Dans le cadre d’un mariage arrangé d’une valeur de 3 milliards de francs suisses, l’UBS a accepté de racheter le Crédit Suisse, son concurrent en difficulté. L’accord ne semble pas avoir apaisé les inquiétudes concernant les risques systémiques pour les marchés.
Ce que plusieurs ignorent, c’est que la chute des cours des actions de la prestigieuse banque suisse n’a pas commencé la semaine dernière, mais bien avant. L’établissement a connu des années difficiles de lourdes pertes et de scandales coûteux. L’effondrement de la Silicon Valley Bank et de la Signature Bank aux Etats-Unis, combiné au refus de l’actionnaire saoudien, la Saudi National Bank, de fournir de la liquidité ont accéléré l’histoire.
Le diable se cache dans les détails
Les autorités monétaires helvétiques sont donc intervenues. Objectif : apporter une stabilité et une sécurité durables aux clients et aux marchés financiers.
L’accord, à prix réduit, devrait créer un mastodonte bancaire avec plus de 5 000 milliards de dollars d’actifs. Il prévoit également le soutien du gouvernement suisse, de l’autorité des marchés (FINMA) et de la Banque nationale suisse (BNS).

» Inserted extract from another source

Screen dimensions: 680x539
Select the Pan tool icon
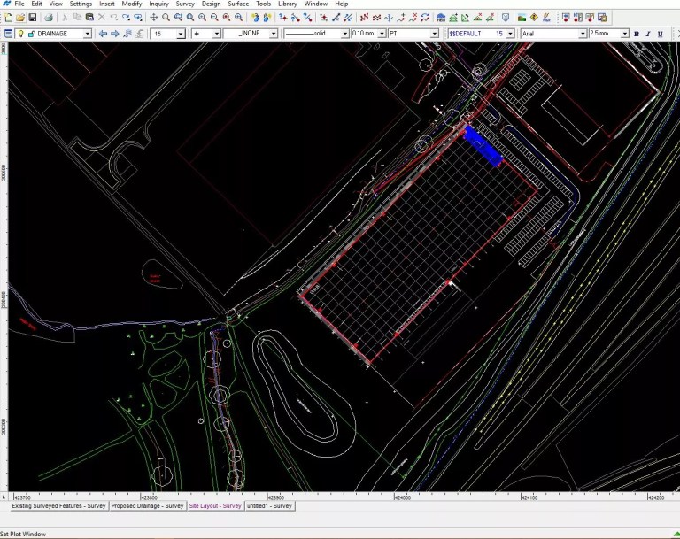[x=153, y=17]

Cette dernière offrira une ligne de liquidité pouvant aller jusqu’à 100 milliards de francs suisses, assortie d’une garantie fédérale contre les défaillances.

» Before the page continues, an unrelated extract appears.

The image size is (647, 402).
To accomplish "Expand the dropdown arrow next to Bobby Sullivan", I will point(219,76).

Le gouvernement offrira une garantie contre les pertes allant jusqu’à 9 milliards de francs suisses, UBS prenant en charge les 5 premiers milliards de pertes potentielles.
Maintenant, les investisseurs pourraient s’attendre à des rendements plus élevés des actifs de la nouvelle entité UBS-Crédit Suisse, ainsi qu’à une consolidation accrue du secteur bancaire européen.
Mais des questions plus importantes subsistent quant à l’impact potentiel de l’opération sur le marché. Les avis les plus partagés parmi les opérateurs du marché soulignent que cette intervention musclée résout un problème spécifique au Crédit Suisse. Il n’est donc pas sûr que ce soit un coup d’arrêt suffisamment important pour stopper la dégradation du marché.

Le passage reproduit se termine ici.